There is no other model in the Porsche brand as valuable as the 911. The Porsche 911 was first unveiled in September 1963 at the IAA International Automotive Show as the model 901. Almost 50 years later, the 911 remains in Porsche’s product arsenal, albeit receiving significant improvement over the decades – making it one of the few vehicles in the world with rich history and tradition as well as continuity.
For half a century, the 911 has been an inspiration for enthusiasts around the world. The 911 is now considered as the embodiment of a sport car, made as a benchmark by others. In fact, Porsche always refers to the 911 sports car every time it conceptualizes and produces new models. Other Porsche models that carry the 911 philosophy include the Cayenne and the Panamera.
This could be primarily because the 911 is considered as the most successful sports car in the world, with over 820,000 examples built, scattered through seven generations and five decades. The Porsche 911 also serves as the embodiment of the brand’s innovation, as every generation of the sports car underwent significant reinventions and innovations through the hands of the carmaker’s skilful engineers in Zuffenhausen and Weissach, Germany.
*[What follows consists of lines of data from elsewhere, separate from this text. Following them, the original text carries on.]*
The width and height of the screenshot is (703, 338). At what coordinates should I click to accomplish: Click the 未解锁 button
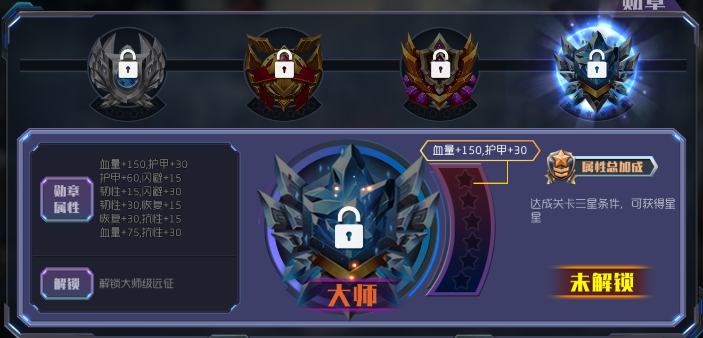pyautogui.click(x=602, y=282)
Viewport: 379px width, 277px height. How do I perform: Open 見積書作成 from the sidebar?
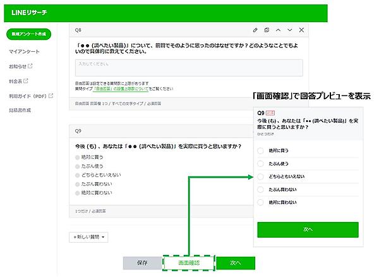click(20, 110)
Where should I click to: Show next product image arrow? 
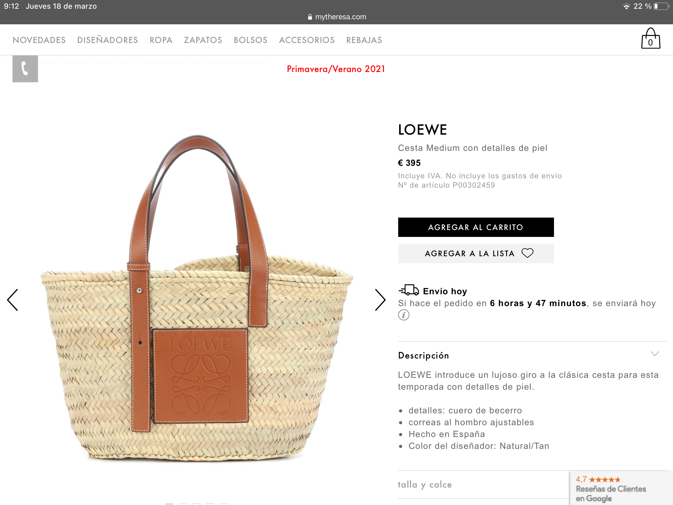[x=380, y=300]
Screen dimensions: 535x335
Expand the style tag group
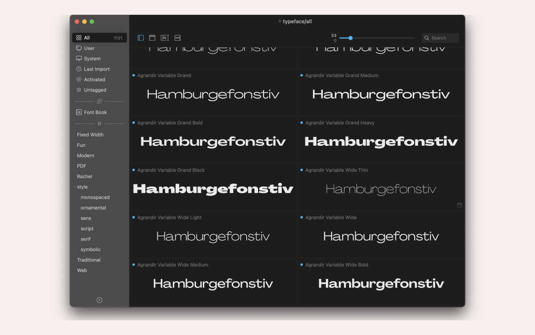(x=76, y=186)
The 911 is also one of the few vehicles that mixes sportiness and practicality; tradition and innovation; exclusivity and social acceptance; and design and functionality. Ferdinand Anton Ernst Porsche, fondly called Ferry Porsche, former chief executive of the carmaker as well as the son of its founder, described the 911 as the only car one could drive “on an African safari or at Le Mans, to the theatre or through New York City traffic.”
While the Porsche 911 has been distinguished by its classic yet unique lines, the sports car has been known for its advanced technology. Several of the ideas and technologies that were first seen on the Porsche 911 were born out of the race track.
Since the 911 works with performance as its main concern, Porsche has been turning into motor racing as the ideal testing ground for the sports car. The 911 did not fail to make Porsche proud, since around two thirds of the 30,000 race victories achieved by Porsche to date were attained by the sports car.